While he remains quite modest,
noting that any number of the 70 participants who started
the Backyard Ultra Saturday morning at 9:00 a.m. might
have emerged victorious if the event were to be re-run
on Thanksgiving weekend, Rouleau might well serve as a
catalyst for someone else, recalling his own personal
epiphany.
“I remember a pivotal
point, sitting in my basement when I came across a You
Tube video of an event that was something like a hundred
kilometre race,” he stated. “I thought: there’s
no way people run 100 kilometres. I watched this video
and was in complete awe, not only of the elites but also
very much the “everyday people” that were
there, in all shapes, sizes and ages.”
“That really peaked
my curiosity.”
The structure of a Backyard
Ultra is that every competitor has one hour to complete
their lap – 6.706 kilometres in total. And just
to be clear, at 62 years, I can still do that distance
quite comfortably in somewhere between 45 and 50 minutes.
Most folks can. It’s a reasonably light jog.
The trick to the Backyard
is that you then have to be willing to get back up and
do it all over again at the top of the next hour …
and the one after that and the one after that and the
one … well, you get the picture.
This is far more of a psychological
challenge than a physical one, at least for those who
have put in the mileage to ensure a decent level of readiness
for the task at hand. It’s also that mental approach
that perhaps most sets Michael Rouleau apart.
“I humbly had the mindset
from the get go that I wanted to be the last man standing,
but knowing there are always so many variables: nutrition
and hydration, injuries, etc …,” he said.
“There has to be that belief that I can run 30 hours,
even though I don’t know where the finish line is.
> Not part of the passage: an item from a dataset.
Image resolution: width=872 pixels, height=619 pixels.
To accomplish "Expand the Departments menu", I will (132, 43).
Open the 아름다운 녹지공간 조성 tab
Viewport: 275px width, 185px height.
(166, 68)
That’s unique, a different mindset.”
“So many things can
change your day very, very quickly when you’ve been
running for 25 hours,” Rouleau added. “But
that was the goal, to go until no one else was running
– and I was prepared to go beyond 25 laps. I had
more in the tank to give.”
“It wasn’t the
end of the world to keep going, but it was a relief to
not have to,” he laughed. “I’m cold
and I’m wet and I’m ready to go home.”
Still, give the determined
local man a few weeks to recover and rest assured he will
be ready to do it all over again.
“My curiosity continues
to let in the idea of just how far can I run,” Rouleau
stressed. “The next challenge might be a 200km or
200 miler. Next year or the year after, it’s to
see what that limit is.”
It might not be a thousand
miles, but that first step that Michael Rouleau did take
has led him to some pretty amazing places.